Need a budget friendly soup to keep you warm this winter? Try out our favorite Taco Rice soup! We cook it in the crockpot, so it takes practically no effort to make.
Last week we made tacos and instead of just making enough for one meal, I browned up enough meat for two meals. Instead of making enough rice for one meal, I made enough so we would have left overs. Then I stuck both the extra meat and the rice in the fridge.
That way, I would have it all ready to make this crock-pot soup a few days later. Instead of having to brown and cook rice, I had it all ready in the the fridge. Cook once… eat twice. No one even knew that we were technically having left overs. Sneaky me!
This dinner is easy and delicious!
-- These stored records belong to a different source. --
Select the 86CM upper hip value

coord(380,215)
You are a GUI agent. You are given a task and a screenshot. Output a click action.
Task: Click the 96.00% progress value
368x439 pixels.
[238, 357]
I think this “plan” of cooking once and eating twice just might become part of your menu plan.
- 1 lb ground beef or ground turkey (browned)
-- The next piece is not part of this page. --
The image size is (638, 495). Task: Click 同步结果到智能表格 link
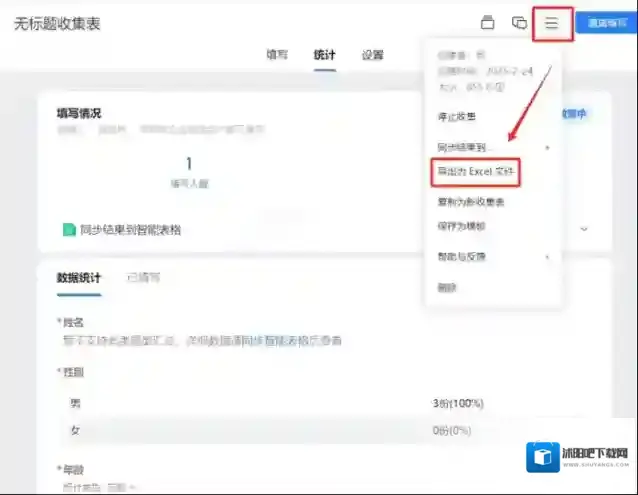(131, 230)
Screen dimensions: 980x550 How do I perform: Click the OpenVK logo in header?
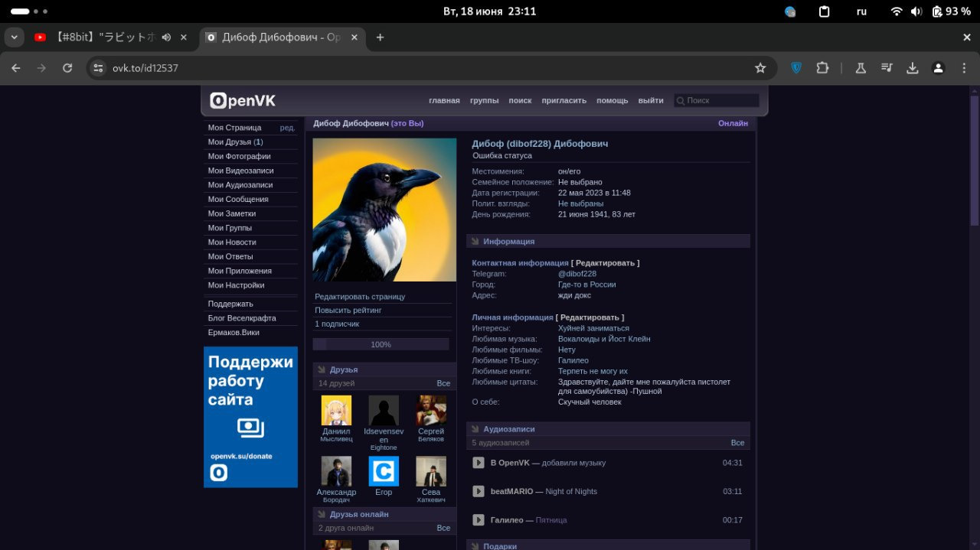click(x=243, y=101)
- 1 tablespoon homemade taco seasoning (or 1/2 packet of store bought)
- 1 teaspoon of garlic salt
- salt and pepper to taste
- 1/2 onion diced
- 1 cup frozen corn
- 1 can of black beans (or from the freezer)
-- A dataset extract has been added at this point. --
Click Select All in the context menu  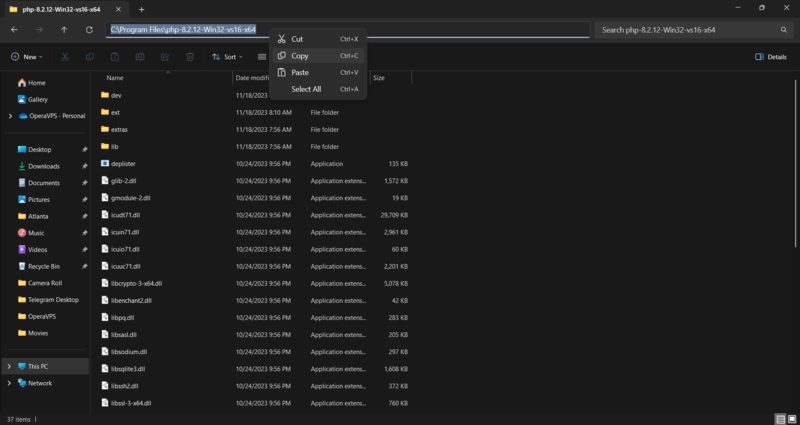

- 1 can of kidney beans (We make our from scratch)
- 1 can of crushed tomatoes
- 1 can of water
- 3 cups of cooked rice
- Shredded cheese and tortilla chips for toppings.
- Toss everything in the crockpot (except for the rice).
- Cook on low for 6 hours or high for 3.
- Right before serving mix in the rice. Let the rice heat up for about 15 minutes in the crockpot.
- Serve with shredded cheese and tortilla chips.
I just love this idea of cooking once and turning it into two meals without anyone in the family knowing. Now I’ll have to figure out what else I can cook in the same way of cooking once eating twice. Any ideas?